Task statement:
The data below should be copied over with complete accuracy.

The data:
- - - - -
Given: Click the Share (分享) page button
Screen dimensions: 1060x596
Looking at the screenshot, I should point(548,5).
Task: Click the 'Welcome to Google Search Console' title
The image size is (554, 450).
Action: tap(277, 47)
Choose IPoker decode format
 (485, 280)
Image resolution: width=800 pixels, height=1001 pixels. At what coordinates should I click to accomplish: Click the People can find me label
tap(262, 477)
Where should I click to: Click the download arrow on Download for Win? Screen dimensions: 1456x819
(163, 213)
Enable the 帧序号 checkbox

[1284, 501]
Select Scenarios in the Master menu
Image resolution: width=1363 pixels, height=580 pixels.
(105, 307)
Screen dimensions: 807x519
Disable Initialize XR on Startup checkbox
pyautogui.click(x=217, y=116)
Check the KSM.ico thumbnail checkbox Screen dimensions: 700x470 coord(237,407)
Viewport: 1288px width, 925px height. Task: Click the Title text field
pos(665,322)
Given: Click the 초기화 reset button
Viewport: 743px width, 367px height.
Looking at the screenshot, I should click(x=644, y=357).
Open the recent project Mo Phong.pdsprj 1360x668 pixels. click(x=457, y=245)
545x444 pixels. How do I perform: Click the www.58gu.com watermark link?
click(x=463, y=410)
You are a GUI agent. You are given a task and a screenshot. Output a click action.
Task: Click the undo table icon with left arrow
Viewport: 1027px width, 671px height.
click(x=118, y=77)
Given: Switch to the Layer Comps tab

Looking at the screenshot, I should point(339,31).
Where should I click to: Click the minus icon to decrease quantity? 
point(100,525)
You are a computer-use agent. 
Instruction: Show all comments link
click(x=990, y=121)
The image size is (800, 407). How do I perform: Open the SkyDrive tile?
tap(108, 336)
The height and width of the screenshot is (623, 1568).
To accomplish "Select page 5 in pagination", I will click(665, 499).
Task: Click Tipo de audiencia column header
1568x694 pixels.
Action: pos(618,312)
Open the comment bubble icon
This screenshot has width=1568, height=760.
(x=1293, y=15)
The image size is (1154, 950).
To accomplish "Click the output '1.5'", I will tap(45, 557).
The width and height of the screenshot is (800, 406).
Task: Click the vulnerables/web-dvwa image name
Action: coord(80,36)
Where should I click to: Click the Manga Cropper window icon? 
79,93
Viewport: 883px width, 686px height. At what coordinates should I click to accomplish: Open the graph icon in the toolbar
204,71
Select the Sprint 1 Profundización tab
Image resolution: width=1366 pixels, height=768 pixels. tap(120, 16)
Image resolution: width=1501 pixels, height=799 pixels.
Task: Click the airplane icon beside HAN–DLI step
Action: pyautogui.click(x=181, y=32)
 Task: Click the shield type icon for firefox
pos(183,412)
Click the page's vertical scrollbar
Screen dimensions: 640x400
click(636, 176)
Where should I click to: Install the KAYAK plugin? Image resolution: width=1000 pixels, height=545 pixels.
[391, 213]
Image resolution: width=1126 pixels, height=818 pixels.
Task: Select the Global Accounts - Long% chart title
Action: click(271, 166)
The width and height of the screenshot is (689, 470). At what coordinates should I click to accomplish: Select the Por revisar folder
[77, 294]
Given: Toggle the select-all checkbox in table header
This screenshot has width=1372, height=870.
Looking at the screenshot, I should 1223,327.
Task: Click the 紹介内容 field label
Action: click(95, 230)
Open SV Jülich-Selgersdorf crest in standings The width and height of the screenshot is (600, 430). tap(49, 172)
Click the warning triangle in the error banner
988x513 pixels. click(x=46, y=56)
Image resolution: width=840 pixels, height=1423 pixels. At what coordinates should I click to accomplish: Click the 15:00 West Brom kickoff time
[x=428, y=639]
- - - - -
Response to this exercise:
Given: Click the Share (分享) page button
Screen dimensions: 1060x596
Looking at the screenshot, I should point(548,5).
Task: Click the 'Welcome to Google Search Console' title
The image size is (554, 450).
Action: tap(277, 47)
Choose IPoker decode format
 (485, 280)
Image resolution: width=800 pixels, height=1001 pixels. At what coordinates should I click to accomplish: Click the People can find me label
tap(262, 477)
Where should I click to: Click the download arrow on Download for Win? Screen dimensions: 1456x819
(163, 213)
Enable the 帧序号 checkbox

[1284, 501]
Select Scenarios in the Master menu
Image resolution: width=1363 pixels, height=580 pixels.
(105, 307)
Screen dimensions: 807x519
Disable Initialize XR on Startup checkbox
pyautogui.click(x=217, y=116)
Check the KSM.ico thumbnail checkbox Screen dimensions: 700x470 coord(237,407)
Viewport: 1288px width, 925px height. Task: Click the Title text field
pos(665,322)
Given: Click the 초기화 reset button
Viewport: 743px width, 367px height.
Looking at the screenshot, I should click(x=644, y=357).
Open the recent project Mo Phong.pdsprj 1360x668 pixels. click(x=457, y=245)
545x444 pixels. How do I perform: Click the www.58gu.com watermark link?
click(x=463, y=410)
You are a GUI agent. You are given a task and a screenshot. Output a click action.
Task: Click the undo table icon with left arrow
Viewport: 1027px width, 671px height.
click(x=118, y=77)
Given: Switch to the Layer Comps tab

Looking at the screenshot, I should point(339,31).
Where should I click to: Click the minus icon to decrease quantity? 
point(100,525)
You are a computer-use agent. 
Instruction: Show all comments link
click(x=990, y=121)
The image size is (800, 407). How do I perform: Open the SkyDrive tile?
tap(108, 336)
The height and width of the screenshot is (623, 1568).
To accomplish "Select page 5 in pagination", I will click(665, 499).
Task: Click Tipo de audiencia column header
1568x694 pixels.
Action: pos(618,312)
Open the comment bubble icon
This screenshot has width=1568, height=760.
(x=1293, y=15)
The image size is (1154, 950).
To accomplish "Click the output '1.5'", I will tap(45, 557).
The width and height of the screenshot is (800, 406).
Task: Click the vulnerables/web-dvwa image name
Action: coord(80,36)
Where should I click to: Click the Manga Cropper window icon? 
79,93
Viewport: 883px width, 686px height. At what coordinates should I click to accomplish: Open the graph icon in the toolbar
204,71
Select the Sprint 1 Profundización tab
Image resolution: width=1366 pixels, height=768 pixels. tap(120, 16)
Image resolution: width=1501 pixels, height=799 pixels.
Task: Click the airplane icon beside HAN–DLI step
Action: pyautogui.click(x=181, y=32)
 Task: Click the shield type icon for firefox
pos(183,412)
Click the page's vertical scrollbar
Screen dimensions: 640x400
click(636, 176)
Where should I click to: Install the KAYAK plugin? Image resolution: width=1000 pixels, height=545 pixels.
[391, 213]
Image resolution: width=1126 pixels, height=818 pixels.
Task: Select the Global Accounts - Long% chart title
Action: click(271, 166)
The width and height of the screenshot is (689, 470). At what coordinates should I click to accomplish: Select the Por revisar folder
[77, 294]
Given: Toggle the select-all checkbox in table header
This screenshot has width=1372, height=870.
Looking at the screenshot, I should 1223,327.
Task: Click the 紹介内容 field label
Action: click(95, 230)
Open SV Jülich-Selgersdorf crest in standings The width and height of the screenshot is (600, 430). tap(49, 172)
Click the warning triangle in the error banner
988x513 pixels. click(x=46, y=56)
Image resolution: width=840 pixels, height=1423 pixels. At what coordinates should I click to accomplish: Click the 15:00 West Brom kickoff time
[x=428, y=639]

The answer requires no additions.